Örgütlenmeliyiz dediğimde belki de sizin aklınızda farklı konular canlanabilir ve "ne diyor ya bu adam" diyebilirsiniz. Örgütlenmekten kastım, sendikal örgütlenme... Sendikalar hakkında daha önce birkaç tane yazı yazdım. Özellikle geçmişte ülkemizde yaşanan olayları göz önünde bulundurduğumuzda belki korkutucu gelecektir. Ancak "en kötü sendika, sendikasızlıktan iyidir" sözünü de size hatırlatmak isterim.
Son zamanlardaki istatistikleri incelerseniz eğer sendikal örgütlülük konusunda hangi seviyede olduğumuzu rahatlıkla görürsünüz. Ancak unutmayın ki çuvaldızı bazen kendimize de batırmamız lazım. İşçiler sendika üyesi olmuyor, peki sendikalar neden işçileri üye yapmıyor? Sendikalar aslında yorulmuşlar, inançlarını kaybetmiş ve işverenin çirkef tavırlarından sıkılmış durumdalar.

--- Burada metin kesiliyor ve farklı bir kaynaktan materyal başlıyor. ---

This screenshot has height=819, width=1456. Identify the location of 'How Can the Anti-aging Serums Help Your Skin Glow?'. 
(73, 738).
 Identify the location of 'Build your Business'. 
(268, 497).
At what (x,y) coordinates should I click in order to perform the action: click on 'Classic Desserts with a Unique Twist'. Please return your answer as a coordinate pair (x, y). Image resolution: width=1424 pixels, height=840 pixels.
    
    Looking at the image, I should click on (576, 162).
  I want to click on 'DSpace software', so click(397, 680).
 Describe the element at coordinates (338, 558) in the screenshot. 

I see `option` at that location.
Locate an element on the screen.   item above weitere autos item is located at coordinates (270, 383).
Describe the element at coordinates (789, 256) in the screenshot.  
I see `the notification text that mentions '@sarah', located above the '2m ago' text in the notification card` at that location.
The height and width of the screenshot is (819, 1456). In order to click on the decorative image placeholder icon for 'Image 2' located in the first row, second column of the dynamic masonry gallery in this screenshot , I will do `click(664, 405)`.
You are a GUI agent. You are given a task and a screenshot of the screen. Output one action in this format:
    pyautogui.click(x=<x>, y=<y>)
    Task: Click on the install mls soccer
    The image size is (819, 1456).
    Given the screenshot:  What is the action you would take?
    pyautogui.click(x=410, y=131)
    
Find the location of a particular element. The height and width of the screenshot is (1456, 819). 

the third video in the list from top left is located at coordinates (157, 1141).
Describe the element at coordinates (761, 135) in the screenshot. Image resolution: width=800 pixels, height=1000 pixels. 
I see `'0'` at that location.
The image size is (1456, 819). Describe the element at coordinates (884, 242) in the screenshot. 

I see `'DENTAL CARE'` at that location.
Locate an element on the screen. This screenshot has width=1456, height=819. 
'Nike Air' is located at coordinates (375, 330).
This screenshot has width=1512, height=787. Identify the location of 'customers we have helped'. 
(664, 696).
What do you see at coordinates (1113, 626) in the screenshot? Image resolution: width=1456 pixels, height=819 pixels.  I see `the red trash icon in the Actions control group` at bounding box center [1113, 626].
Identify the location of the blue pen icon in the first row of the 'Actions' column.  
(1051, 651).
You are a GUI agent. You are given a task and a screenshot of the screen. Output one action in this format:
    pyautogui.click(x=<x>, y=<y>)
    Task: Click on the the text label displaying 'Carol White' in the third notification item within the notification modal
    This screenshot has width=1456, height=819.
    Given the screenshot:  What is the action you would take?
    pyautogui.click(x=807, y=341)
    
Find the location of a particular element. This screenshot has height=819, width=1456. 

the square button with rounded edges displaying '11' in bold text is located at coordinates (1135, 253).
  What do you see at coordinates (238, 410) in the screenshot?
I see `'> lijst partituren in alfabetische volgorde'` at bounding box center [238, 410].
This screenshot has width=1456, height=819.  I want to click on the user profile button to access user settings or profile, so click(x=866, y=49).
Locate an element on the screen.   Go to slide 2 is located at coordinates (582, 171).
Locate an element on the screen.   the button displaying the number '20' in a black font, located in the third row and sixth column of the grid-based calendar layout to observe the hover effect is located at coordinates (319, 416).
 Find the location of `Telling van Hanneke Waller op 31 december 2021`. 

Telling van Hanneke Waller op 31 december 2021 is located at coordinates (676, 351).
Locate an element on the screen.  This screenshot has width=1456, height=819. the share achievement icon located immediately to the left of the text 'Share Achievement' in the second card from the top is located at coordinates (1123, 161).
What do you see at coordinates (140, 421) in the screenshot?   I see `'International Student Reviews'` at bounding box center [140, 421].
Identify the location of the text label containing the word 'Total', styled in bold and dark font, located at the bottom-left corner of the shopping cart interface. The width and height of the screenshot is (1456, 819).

Dediğim gibi az önce yaşadığım bir olaydan esinlenerek yazıyorum bu yazıyı ve aslında insanların inançsızlığı ve kabullenmiş tavırları bu yazının konusu... İşçiler kabullenmiş arkadaş, "sendika üyesi olursam işimi kaybederim", sendikalar da kabullenmiş, "üye yaparsam işverenle mahkeme köşelerinde sürünürüm" diye. Peki çözüm ne? İşçi işimi kaybederim diye sendika mahkeme süreçleriyle uğraşırım diye yakınırken kimse bir şey yapmayacak mı?
Her zaman söylediğim bir söz vardır: İşçi yürürse, dünya döner. Pavlov bize deneylerinde göstermiş öğrenilmiş çaresizliği. Pavlov'un köpeğinin, her zil çaldığında yemek gelecek diye ağzı sulanırken yemeğinin gelmeyerek aç kalmasını nasıl kabul ederiz. Neden örgütlenmek için çaba vermiyor, ödeyeceğimiz bedellere rağmen kazanacağımızı düşünmüyoruz. Sizce Elon Musk Paypal'deki payını satarken işsiz kalacağını düşünüyor muydu? SpaceX projesine tüm parasını yatırırken artık eskisi gibi ailesini akşam yemeklerine çıkaramayacağının planını yapıyor muydu? Bizim en büyük sorunumuz kabullenmek arkadaş... Kabullendiğimiz zaman işçi yürümeyi keser, robotlar işini alır. Kabullenmeyin!
Bir zorluğu kabullendiğiniz zaman artık o işi bıraktınız demektir. Zorluklarla başa çıkmak hiçbir zaman kolay olmamıştır. Önemli olan o zorlukla nasıl başa çıkacağınızı düşünün. Nasıl mücadele edeceğinizi ve kendinizi nasıl bu zorluğa karşı hazır tutacağınızı düşünün. Gandhi, büyük yürüyüşünü yaparken kolay olacağını mı düşündü? Hadi biraz da kendimizden örnek vereyim. Şemsi Denizer, 1991 yılında Ankara'ya yürüdüğünde askerin yollara kırmızı halı sereceğini mi düşündü? Zorluğu kabullenmeyeceksiniz, zorlukla mücadele edeceksiniz. Siz zorlukla mücadele etmediğiniz sürece bu iş olmaz. Örgütlenemeyiz.